* Data records:
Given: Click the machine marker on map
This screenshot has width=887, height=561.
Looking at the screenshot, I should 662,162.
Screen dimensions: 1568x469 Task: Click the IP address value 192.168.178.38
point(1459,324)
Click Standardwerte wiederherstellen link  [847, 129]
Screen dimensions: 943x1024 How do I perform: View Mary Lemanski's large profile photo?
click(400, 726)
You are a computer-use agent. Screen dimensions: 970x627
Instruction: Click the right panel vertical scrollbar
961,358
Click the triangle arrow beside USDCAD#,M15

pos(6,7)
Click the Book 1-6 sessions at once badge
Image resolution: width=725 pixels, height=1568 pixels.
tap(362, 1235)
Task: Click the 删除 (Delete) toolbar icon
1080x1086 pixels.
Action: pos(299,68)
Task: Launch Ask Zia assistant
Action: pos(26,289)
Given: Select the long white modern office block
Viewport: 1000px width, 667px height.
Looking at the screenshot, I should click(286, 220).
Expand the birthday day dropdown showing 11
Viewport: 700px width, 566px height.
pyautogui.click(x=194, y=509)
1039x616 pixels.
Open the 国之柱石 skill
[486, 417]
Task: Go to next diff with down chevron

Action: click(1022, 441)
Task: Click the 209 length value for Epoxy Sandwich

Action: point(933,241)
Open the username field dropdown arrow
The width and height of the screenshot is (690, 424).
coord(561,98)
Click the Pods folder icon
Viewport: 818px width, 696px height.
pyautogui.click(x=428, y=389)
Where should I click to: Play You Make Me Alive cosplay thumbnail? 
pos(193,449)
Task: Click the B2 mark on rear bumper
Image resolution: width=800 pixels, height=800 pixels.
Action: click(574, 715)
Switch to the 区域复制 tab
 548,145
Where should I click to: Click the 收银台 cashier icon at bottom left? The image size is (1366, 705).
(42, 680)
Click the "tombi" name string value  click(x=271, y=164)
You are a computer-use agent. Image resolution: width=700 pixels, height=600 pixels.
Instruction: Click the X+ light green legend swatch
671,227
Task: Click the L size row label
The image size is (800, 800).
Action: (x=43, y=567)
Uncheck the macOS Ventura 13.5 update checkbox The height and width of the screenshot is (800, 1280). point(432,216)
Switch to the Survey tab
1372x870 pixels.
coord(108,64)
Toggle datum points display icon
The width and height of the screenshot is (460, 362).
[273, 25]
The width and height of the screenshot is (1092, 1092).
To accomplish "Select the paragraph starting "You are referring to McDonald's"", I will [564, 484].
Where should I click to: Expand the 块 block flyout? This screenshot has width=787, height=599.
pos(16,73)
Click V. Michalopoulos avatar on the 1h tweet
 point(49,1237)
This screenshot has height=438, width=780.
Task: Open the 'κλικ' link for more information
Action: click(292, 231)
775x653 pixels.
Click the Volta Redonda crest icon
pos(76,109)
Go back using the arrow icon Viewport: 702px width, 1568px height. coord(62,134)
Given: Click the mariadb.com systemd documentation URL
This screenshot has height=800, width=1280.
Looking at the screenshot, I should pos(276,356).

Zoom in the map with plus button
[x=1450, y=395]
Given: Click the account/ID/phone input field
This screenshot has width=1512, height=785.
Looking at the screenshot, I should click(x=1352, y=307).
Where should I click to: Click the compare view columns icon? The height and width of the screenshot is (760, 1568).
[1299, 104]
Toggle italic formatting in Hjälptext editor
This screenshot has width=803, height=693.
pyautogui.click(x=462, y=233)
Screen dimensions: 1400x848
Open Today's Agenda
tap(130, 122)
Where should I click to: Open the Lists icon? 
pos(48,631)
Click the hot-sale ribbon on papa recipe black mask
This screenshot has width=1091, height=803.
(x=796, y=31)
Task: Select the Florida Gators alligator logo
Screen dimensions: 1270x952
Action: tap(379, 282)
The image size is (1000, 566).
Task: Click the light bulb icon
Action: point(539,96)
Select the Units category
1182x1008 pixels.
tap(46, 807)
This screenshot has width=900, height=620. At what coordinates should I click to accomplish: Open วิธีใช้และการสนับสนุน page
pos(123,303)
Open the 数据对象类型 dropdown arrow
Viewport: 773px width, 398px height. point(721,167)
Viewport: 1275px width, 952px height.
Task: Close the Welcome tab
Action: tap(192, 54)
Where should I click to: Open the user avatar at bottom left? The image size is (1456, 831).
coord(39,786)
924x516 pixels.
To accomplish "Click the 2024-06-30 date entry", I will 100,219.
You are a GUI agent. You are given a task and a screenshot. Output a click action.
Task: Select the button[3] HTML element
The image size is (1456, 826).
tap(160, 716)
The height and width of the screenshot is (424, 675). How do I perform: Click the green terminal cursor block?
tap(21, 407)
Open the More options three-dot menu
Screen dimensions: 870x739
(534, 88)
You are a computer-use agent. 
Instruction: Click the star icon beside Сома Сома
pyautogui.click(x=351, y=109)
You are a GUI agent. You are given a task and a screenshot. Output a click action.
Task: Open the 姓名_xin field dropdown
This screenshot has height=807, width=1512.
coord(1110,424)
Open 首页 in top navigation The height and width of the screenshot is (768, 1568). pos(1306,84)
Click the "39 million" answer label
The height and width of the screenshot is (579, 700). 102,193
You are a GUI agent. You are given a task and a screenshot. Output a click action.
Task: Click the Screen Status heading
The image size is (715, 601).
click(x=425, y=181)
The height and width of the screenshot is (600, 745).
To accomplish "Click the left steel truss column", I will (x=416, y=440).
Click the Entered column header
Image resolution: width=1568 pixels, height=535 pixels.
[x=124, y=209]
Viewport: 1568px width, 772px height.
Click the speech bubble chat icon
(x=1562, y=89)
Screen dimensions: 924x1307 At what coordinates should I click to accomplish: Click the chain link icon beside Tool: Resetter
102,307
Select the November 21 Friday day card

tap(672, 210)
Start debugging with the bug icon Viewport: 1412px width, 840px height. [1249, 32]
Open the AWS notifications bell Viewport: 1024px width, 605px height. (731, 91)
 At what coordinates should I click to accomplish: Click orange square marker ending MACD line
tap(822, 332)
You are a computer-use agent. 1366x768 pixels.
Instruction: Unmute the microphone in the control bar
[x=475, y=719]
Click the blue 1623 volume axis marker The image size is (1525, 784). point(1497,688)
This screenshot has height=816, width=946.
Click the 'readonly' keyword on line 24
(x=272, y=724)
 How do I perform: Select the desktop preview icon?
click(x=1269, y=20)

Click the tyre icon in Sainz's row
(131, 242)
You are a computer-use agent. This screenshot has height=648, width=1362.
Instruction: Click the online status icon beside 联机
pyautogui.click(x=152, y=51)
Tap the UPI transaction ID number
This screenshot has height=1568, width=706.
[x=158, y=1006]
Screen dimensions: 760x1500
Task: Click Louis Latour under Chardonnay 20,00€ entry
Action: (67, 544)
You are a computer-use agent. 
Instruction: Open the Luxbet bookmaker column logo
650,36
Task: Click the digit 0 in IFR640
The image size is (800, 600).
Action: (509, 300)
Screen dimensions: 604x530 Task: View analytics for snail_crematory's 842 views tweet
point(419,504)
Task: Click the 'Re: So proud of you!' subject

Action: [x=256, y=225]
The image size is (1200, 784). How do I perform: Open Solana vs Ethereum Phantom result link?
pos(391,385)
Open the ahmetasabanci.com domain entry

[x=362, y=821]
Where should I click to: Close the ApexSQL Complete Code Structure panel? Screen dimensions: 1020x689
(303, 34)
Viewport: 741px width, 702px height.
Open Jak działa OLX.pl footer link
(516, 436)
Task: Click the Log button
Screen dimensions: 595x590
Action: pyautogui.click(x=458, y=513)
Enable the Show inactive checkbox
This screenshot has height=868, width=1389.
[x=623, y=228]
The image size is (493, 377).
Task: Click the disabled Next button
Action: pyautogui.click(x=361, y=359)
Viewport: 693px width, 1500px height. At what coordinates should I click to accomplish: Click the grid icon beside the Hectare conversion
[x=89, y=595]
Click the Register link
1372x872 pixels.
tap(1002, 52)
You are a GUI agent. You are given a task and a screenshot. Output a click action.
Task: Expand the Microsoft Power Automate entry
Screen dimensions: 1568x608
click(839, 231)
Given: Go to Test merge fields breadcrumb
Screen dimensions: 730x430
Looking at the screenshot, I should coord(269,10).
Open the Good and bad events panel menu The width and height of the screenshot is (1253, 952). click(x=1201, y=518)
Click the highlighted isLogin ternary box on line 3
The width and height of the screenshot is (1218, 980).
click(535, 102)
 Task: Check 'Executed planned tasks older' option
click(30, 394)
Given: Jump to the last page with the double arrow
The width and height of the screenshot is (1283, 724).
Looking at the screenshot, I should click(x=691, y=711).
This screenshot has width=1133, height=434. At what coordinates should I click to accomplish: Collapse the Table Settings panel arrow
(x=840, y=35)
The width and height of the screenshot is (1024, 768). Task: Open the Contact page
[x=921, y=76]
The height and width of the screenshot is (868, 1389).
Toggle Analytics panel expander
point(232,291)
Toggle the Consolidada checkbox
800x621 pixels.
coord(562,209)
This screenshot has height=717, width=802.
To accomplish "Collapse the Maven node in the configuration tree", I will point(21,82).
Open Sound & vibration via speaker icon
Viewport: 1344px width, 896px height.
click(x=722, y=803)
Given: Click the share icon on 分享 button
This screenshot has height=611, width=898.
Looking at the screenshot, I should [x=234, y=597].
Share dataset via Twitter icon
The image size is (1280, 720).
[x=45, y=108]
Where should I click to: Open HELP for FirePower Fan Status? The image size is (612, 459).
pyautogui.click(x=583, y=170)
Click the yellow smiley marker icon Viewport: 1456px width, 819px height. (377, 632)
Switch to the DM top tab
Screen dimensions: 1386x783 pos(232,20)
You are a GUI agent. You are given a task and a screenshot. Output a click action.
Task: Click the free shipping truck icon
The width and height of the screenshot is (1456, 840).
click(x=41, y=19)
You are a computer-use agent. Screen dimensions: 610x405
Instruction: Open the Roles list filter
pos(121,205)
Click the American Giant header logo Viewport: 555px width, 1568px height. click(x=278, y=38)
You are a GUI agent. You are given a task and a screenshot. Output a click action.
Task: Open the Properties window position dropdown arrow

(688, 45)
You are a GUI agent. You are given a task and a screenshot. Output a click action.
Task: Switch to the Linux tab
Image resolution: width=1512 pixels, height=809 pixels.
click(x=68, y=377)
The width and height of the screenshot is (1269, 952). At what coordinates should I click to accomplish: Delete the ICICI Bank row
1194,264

* What you should do: Select every line in the data above that contains the string "arrow", matching case exactly.

* Answer to this problem:
Click the triangle arrow beside USDCAD#,M15
Open the username field dropdown arrow
Go back using the arrow icon Viewport: 702px width, 1568px height. coord(62,134)
Open the 数据对象类型 dropdown arrow
Given: Jump to the last page with the double arrow
This screenshot has width=1133, height=434. At what coordinates should I click to accomplish: Collapse the Table Settings panel arrow
Task: Open the Properties window position dropdown arrow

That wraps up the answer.